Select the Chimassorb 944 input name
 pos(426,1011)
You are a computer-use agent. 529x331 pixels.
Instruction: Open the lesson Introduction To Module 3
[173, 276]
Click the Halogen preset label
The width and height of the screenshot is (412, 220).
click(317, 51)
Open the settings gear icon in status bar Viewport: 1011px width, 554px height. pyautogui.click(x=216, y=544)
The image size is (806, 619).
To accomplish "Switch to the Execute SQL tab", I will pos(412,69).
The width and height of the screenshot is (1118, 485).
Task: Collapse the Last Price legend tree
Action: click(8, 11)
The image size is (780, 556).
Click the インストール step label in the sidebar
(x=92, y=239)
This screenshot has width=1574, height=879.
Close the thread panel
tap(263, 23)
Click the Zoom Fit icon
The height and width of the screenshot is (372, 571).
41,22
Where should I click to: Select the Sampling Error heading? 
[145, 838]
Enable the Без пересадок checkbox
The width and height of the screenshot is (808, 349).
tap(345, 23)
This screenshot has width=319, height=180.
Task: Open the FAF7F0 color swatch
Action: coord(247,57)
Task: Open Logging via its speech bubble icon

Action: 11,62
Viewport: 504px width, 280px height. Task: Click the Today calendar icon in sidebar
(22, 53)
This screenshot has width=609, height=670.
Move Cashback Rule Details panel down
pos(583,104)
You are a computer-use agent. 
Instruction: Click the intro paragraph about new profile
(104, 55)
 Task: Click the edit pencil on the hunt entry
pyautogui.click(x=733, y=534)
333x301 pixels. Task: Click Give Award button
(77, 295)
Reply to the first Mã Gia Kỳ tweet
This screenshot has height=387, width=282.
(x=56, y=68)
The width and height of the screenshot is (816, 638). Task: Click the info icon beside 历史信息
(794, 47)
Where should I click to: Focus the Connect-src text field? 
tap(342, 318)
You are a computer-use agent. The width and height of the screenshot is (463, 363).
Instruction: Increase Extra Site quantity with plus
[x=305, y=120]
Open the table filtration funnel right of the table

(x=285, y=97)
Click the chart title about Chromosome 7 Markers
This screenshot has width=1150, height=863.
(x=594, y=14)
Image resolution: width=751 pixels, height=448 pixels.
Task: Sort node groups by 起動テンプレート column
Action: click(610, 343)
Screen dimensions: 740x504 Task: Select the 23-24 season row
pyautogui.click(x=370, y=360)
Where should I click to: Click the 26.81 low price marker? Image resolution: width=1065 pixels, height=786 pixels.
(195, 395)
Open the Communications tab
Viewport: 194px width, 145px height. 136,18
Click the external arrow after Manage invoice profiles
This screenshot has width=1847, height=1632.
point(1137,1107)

● **TASK TO COMPLETE**
Copy out every line of the data that includes "agent".

● **RESPONSE AREA**
You are a computer-use agent. 529x331 pixels.
You are a computer-use agent. 
You are a computer-use agent. The width and height of the screenshot is (463, 363).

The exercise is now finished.